## Selected passage
*** Begin section ***

Preemption of Warnings Claims in Reflux Drug Suit Affirmed
In an action by three patients who alleged that they developed tardive dyskinesia, a neurological disorder, as a result of their use of generic metoclopramide, a drug prescribed for the treatment of gastroesophageal reflux disease, the patients’ claims against the generic drug manufacturers for damages under Kentucky state law for failure to warn were preempted because of a conflict between the tort claims and the federal regulation of generic drugs, the U.S. Court of Appeals for the Sixth Circuit ruled, affirming a federal district court in Kentucky. The patients had alleged that the manufacturers of the generic drug failed to include adequate information on product labels concerning the risks of taking the drug long-term. However, the U.S. Supreme Court in Pliva, Inc. v. Mensing [CCH Products Liability Reports ¶18,642] held unequivocally that federal law preempted state laws which imposed on generic-drug manufacturers the duty to change a drug’s label, and, thus, barred state-law tort claims. The plain language of the Pliva decision compelled the same result in this case, according to the Sixth Circuit. The court of appeals also affirmed the lower court’s dismissal of the patients’ claims alleging fraud and tortuous misrepresentation against the manufacturers of the name-brand form of the drug. The appellate court ruled that the district court correctly applied the Kentucky Product Liability Act in finding that the patients’ claims could not succeed because they alleged that generic metoclopramide, not the name-brand product, caused their injuries. The patients’ argument—that the name-brand defendants’ liability stemmed from the fact that the regulatory structure governing name-brand and generic drugs made it foreseeable that patients and their physicians will rely on the name-brand labels to use and prescribe generic drugs—was one that had been rejected by a majority of courts, as well as by the Sixth Circuit, which stated that it rejected “the argument that a name-brand drug manufacturer owes a duty of care to individuals who have never taken the drug actually manufactured by that company.” Further, the appellate court stated that the patients did not convince it that the Kentucky state courts would adopt their vicarious liability argument under the Kentucky Products Liability Act. (Smith v. Wyeth, Inc. (6thCir) ¶18,701)

*** End section ***

## Brief A
Answer from the metoclopramide case summary:
(i) What neurological disorder did the patients say they developed?
(ii) Which U.S. Supreme Court decision held that federal law preempted state-law duties to change generic drug labels?
(iii) Which state statute did the district court apply in dismissing the claims against the name-brand manufacturers?
## Brief B
Continue the metoclopramide case summary from its final sentence.
The listing has nothing to do with the metoclopramide case summary.

## Supplied information
*** Begin section ***

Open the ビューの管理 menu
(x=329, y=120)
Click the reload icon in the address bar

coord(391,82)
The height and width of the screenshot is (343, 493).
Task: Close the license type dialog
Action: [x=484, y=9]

*** End section ***

## Written answer A
(i) Tardive dyskinesia.
(ii) Pliva, Inc. v. Mensing.
(iii) The Kentucky Product Liability Act.

## Written answer B
Proof of Brain Injury’s Cause Lacking in Lead-Based Paint Suit
Because two physician experts’ speculation that a brain-damaged twenty-year-old had been ingesting lead, via lead-based paint, throughout his entire residence in his childhood home was unreliable and, therefore, inadmissible; and because none of the experts testifying on behalf of the young man, in an action brought on his behalf by his guardian against the alleged manufacturer of the home’s interior and exterior paint, presented any scientific authority that an acute, asymptomatic ingestion of lead could lead to the young man’s alleged injuries, the guardian failed to offer sufficient proof that the lead paint was the cause of the young man’s brain injuries, the Mississippi Supreme Court held. Further, because of the lack of sufficient proof of causation in the products liability action against the paint manufacturer, the court ruled that the paint maker should have been granted judgment notwithstanding the verdict. The court’s decision reversed a jury award of $7 million for the young man. Expert testimony conclusively established that samples of remains at the house site, taken after the house was destroyed in a fire, contained lead-based paint. Two blood tests showed that the young man had elevated blood lead levels of 30 micrograms per deciliter and 19 micrograms per deciliter five days later. The young man had significant cognitive deficiencies which he claimed were a result of lead poisoning. However, the conclusions by the experts were speculative and unreliable. The court specifically stated that the reversal was rendered on the evidence of exposure and proximate cause and not on whether factwitness testimony sufficiently established product identity. One justice concurred in result only, stating that his agreement that judgment in favor of the paint maker was warranted was based on the guardian’s failure to provide proof of product identification. (The Sherwin-Williams Co. v. Gaines (MissSCt) ¶18,710)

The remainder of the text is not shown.